A pesar de los intentos de hablar bajo, los chinos escucharon a José José Díaz:
—¡Estlategia!... ¡Mentila!... Si complesa mentila, clema también. Nosotlos habel pagado ya foltuna… ¡Nos han lovado!
—¡Compren!¡Compren! —insistían los hijos de Casimiro y Achús, ajenos a todo.
—¡Callad chicos! ¡Subamos todos a la moto! ¡Rápido! ¡Ya les hemos sacado suficiente dinero con las cremas! ¡Rápido, que nos han descubierto! —exclamó Casimiro mientras arrancaba el motor.
El numeroso clan familiar, perro incluido, se subió al vehículo de dos ruedas a toda velocidad, mientras los orientales, plenamente conscientes del fraude al que habían sido sometidos, intentaban alcanzarlos sin éxito…
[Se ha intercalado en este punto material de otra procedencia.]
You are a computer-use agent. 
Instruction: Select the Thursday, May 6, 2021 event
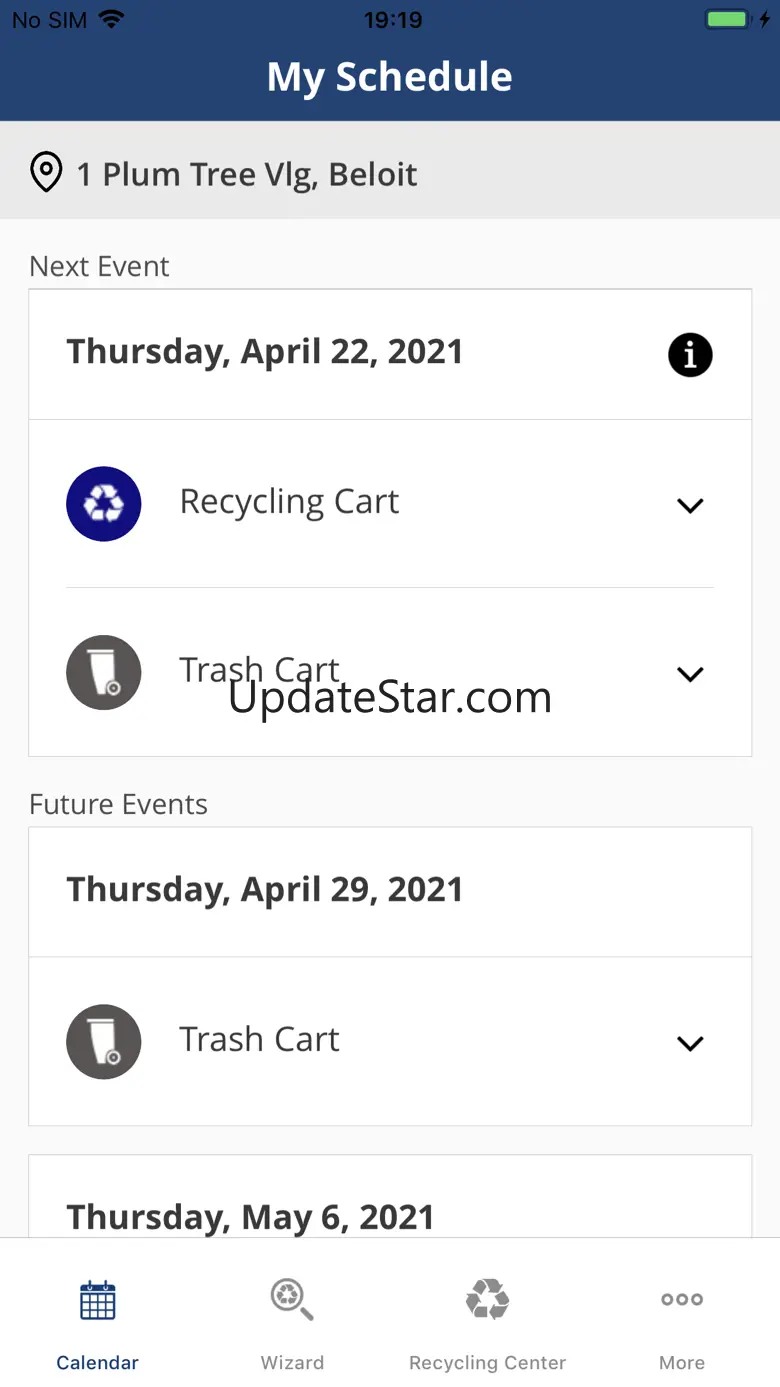(x=250, y=1217)
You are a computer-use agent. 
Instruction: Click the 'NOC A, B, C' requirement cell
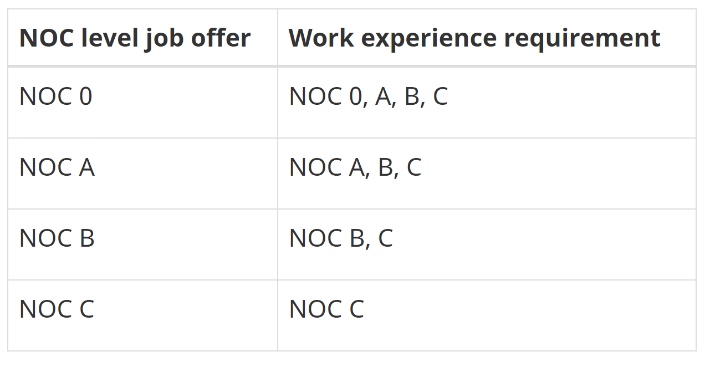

Los chinos ahorradores, resignados por el fraude sufrido, tuvieron que vender los propios negocios para recuperar el dinero perdido y luego comprar, con el beneficio de tales ventas, nuevas tiendas —al final, pase lo que pase, siempre terminan inundando de nuevo los barrios con sus bazares…
Gracias al dinero obtenido por las cremas, los europeos tenían un futuro algo más halagüeño, aunque sin excesos. Tras el gran negocio realizado, la familia de Casimiro tomó una gran decisión: regresar a su hogar de siempre, añejo, lleno de historia y sin injerencias externas. Conservar, además, el periódico El Euro Jodido; el gran diario gracias al cual podrían adquirir nuevos muebles y enseres, clásicos y modernos, siempre y cuando la fecha del rotativo no correspondiera al ejemplar del día de los inocentes, la crisis no lo impidiera y los de El mueble ambulante no se metieran por medio.